WHAT TO PRODUCE
In the records below, find the line containing "The image size is (1512, 800).", then reproduce that line and every one after it to the end, exactly and alone.

RECORDS

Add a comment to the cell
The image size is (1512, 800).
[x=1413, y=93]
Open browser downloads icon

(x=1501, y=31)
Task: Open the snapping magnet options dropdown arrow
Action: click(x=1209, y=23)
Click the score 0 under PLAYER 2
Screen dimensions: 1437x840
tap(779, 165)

ANSWER BOX
The image size is (1512, 800).
[x=1413, y=93]
Open browser downloads icon

(x=1501, y=31)
Task: Open the snapping magnet options dropdown arrow
Action: click(x=1209, y=23)
Click the score 0 under PLAYER 2
Screen dimensions: 1437x840
tap(779, 165)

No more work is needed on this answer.